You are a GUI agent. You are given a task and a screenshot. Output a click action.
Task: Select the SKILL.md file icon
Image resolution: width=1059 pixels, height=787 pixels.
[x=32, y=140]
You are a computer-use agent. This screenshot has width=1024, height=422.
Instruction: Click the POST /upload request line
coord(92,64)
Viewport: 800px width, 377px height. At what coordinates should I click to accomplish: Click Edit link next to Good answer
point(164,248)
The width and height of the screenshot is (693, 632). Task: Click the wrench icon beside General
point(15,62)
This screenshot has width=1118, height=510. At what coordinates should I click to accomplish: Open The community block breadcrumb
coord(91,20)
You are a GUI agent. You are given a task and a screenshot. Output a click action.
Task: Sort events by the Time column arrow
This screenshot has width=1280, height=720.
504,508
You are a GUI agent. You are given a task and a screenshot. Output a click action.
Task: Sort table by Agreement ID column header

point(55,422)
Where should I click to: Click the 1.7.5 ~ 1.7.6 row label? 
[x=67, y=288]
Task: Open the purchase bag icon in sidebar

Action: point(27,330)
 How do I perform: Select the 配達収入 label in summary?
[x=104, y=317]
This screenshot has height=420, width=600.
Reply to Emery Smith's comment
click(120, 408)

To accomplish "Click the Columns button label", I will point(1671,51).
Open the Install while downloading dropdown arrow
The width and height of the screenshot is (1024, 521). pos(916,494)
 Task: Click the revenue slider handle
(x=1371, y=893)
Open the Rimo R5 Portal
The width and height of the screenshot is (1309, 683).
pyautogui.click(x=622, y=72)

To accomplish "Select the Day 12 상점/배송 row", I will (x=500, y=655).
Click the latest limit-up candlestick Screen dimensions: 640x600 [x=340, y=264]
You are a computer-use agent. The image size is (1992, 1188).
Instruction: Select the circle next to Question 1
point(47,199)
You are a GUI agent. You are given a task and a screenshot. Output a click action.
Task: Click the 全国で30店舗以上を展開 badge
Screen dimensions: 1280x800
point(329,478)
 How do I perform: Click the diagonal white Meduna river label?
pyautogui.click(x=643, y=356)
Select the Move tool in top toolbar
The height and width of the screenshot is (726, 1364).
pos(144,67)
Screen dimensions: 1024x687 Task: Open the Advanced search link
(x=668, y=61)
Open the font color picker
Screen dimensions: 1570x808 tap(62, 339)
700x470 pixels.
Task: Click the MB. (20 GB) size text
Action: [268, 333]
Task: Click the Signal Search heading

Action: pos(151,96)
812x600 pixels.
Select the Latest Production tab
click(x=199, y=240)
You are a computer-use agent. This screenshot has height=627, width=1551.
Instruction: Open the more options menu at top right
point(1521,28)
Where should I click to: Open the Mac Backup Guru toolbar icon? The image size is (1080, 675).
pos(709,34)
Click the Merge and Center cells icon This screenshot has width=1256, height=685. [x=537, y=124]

....................

Exercise requirements — Could you copy every line in the records that holds "computer"?

Response for this exercise —
You are a computer-use agent. This screenshot has width=1024, height=422.
You are a computer-use agent. The image size is (1992, 1188).
You are a computer-use agent. This screenshot has height=627, width=1551.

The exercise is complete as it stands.